Apart from a small number of single-gene diseases, the majority of autoimmune or immune-related diseases are complex diseases, where a combination of multiple genetic and non-genetic factors is thought to play a role. The diversity of human immune system genes, arguably shaped under the selection pressure of microorganisms, is critically involved in the genetic background of such diseases. In the planning of this review issue, we intended to incorporate a viewpoint from population genetics into the genetics of immune-related diseases. As a result, this issue turned out to be a unique collection of stimulating reviews encompassing human genome science, immunogenetics, clinical immunology and anthropology.

Genome-wide association studies somewhat unexpectedly revealed that the alleles strongly associated with susceptibility to various autoimmune or immune-related disorders are often shared by multiple diseases, including those with little clinical resemblance to each other. Wu et al.1 provide an excellent overview of genome-wide association studies and Immunochip studies, and present a picture of the ‘genomic landscape’ of immune-related diseases in general. They also give a detailed discussion of the loci associated with multiple diseases, including major histocompatibility complex (MHC), the IL-12 family, the Th17 pathway and the tumor necrosis factor (TNF) superfamily.

Ramos et al. demonstrate how profoundly natural selection has influenced the diversity of immune system genes among human populations. In addition, they provide a comprehensive list of the autoimmune disease-associated alleles across the genome that may be under natural selection, which is highly informative and valuable.2

Nakaoka et al. focus on the HLA haplotypes in the Japanese population, and discuss how they are related to, and also different from, those in the East and Southeast Asian populations.
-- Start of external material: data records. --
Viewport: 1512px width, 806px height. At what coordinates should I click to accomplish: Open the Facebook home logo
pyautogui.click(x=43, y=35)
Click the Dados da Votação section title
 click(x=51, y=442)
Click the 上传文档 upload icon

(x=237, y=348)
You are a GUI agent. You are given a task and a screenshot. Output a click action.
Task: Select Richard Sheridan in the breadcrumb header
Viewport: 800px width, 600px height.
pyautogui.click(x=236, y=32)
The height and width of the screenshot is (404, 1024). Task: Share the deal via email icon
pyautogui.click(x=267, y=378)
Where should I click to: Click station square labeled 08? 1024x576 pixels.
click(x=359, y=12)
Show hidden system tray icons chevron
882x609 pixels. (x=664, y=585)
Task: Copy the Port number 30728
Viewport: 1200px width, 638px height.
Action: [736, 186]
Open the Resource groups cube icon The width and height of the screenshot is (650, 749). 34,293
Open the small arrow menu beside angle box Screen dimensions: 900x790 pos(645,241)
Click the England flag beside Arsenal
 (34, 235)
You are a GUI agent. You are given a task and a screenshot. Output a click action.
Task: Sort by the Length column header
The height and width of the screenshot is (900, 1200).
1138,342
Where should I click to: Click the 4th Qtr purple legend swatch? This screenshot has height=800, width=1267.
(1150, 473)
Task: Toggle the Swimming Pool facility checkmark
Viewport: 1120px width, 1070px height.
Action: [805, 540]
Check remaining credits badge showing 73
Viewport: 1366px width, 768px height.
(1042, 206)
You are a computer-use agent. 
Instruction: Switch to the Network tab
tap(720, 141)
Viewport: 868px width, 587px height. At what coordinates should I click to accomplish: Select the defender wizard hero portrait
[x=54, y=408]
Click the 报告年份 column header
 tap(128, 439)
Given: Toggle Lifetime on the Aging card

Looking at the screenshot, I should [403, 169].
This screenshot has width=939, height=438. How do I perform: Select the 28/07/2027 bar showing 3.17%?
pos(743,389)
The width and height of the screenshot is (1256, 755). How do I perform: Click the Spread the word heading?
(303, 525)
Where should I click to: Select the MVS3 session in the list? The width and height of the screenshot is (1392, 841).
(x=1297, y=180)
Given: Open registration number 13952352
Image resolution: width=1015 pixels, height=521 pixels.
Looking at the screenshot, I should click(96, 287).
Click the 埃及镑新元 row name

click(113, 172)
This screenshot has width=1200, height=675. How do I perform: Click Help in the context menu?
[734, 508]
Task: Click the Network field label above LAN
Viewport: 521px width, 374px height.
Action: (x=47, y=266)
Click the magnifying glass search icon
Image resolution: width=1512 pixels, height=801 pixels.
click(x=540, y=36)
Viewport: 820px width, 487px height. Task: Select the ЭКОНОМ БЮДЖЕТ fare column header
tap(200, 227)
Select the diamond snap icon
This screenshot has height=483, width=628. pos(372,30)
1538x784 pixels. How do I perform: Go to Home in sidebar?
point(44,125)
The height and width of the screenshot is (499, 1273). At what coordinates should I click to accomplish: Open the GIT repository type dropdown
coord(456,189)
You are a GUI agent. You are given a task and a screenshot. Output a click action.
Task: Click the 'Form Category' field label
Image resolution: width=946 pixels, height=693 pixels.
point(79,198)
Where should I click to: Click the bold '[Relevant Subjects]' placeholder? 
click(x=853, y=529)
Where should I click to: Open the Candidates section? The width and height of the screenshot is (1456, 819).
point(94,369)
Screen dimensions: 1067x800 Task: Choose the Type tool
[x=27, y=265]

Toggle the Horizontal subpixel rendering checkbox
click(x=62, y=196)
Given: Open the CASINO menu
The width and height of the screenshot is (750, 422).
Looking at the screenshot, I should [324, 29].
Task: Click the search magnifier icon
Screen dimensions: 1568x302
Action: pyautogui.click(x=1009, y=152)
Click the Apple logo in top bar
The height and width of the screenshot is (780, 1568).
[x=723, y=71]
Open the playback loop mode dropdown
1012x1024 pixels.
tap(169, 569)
Moreover, they show regional differences in HLA haplotype distribution among the Japanese population. Finally, they discuss the relevance of the gene flow from Neanderthals and Denisovans in shaping the HLA haplotypes in present-day Asians.3

Switching the channel to the clinical aspects, HLA, or the MHC region, remains the strongest genetic risk factor for the majority of immune system disorders. However, after over 40 years since the discovery of the remarkable association between ankylosing spondylitis and HLA-B27—arguably the first striking association between HLA and disease—the molecular mechanism of HLA association remains unclear. Furukawa et al. provide an excellent update on the HLA association with rheumatoid arthritis (RA). They not only discuss the HLA association with susceptibility to overall RA, but also with clinical subsets, complications and adverse reactions against anti-rheumatic drugs. Such information is highly relevant in the setting of personalized medicine for RA.4

Miyadera et al. focus on molecular mechanisms that might account for the HLA-class II association with type 1 diabetes and RA. Here, based on their own observations, they propose a ‘MHC stability model’ which hypothesizes that the risk DQA1-DQB1 haplotype may be associated with type 1 diabetes through the production of unstable HLA-DQ molecules.5 Further studies are needed to validate this fascinating hypothesis.

One of the striking characteristics of human immune system genes is the importance of multigene families. The immunoglobulin (Ig)-like receptor family is one such example. Ig-like receptor genes such as Fcγ receptor (FCGR) genes and killer-cell Ig-like receptor (KIR) genes have been associated with a number of diseases. Here, Hirayasu et al.6 review another intriguing group of Ig-like receptor genes, leukocyte Ig-like receptor (LILR) genes. LILR is a family composed of 11 functional genes (activating, inhibitory and soluble) and 2 pseudogenes. Although their biological functions are just beginning to emerge, some members of the LILR family work as receptors of HLA class I, and LILRA4 is expressed in the plasmacytoid dendritic cells and functions as an inhibitory receptor. Thus, the LILR family has an important role in the immune system, and in fact, a number of disease associations, including various autoimmune diseases and prostate cancer, have already been reported.

Finally, Hosomichi et al. discuss exciting progress on MHC research using next-generation sequencing (NGS).7 NGS can overcome a number of previous limitations in MHC research; for example, conventional genotyping methods could only ‘estimate’ the alleles of an individual because of multiple heterozygous polymorphic positions. Using NGS, one can experimentally determine the ‘phase’ of the haplotype. The authors further emphasize the importance of regulatory region polymorphisms, which can affect the expression of HLA. Little is currently known with respect to the differences in the expression levels of individual HLA alleles. Thus, NGS analysis of MHC region will open a new era of ‘HLA-omics’.

We sincerely thank the contributors and editorial staff who have made this unique review issue possible. We hope that the readers enjoy this issue, and we will be thrilled if this small collection of stimulating reviews is able to pave the way to close and fruitful collaboration between immunogenetics and population genetics.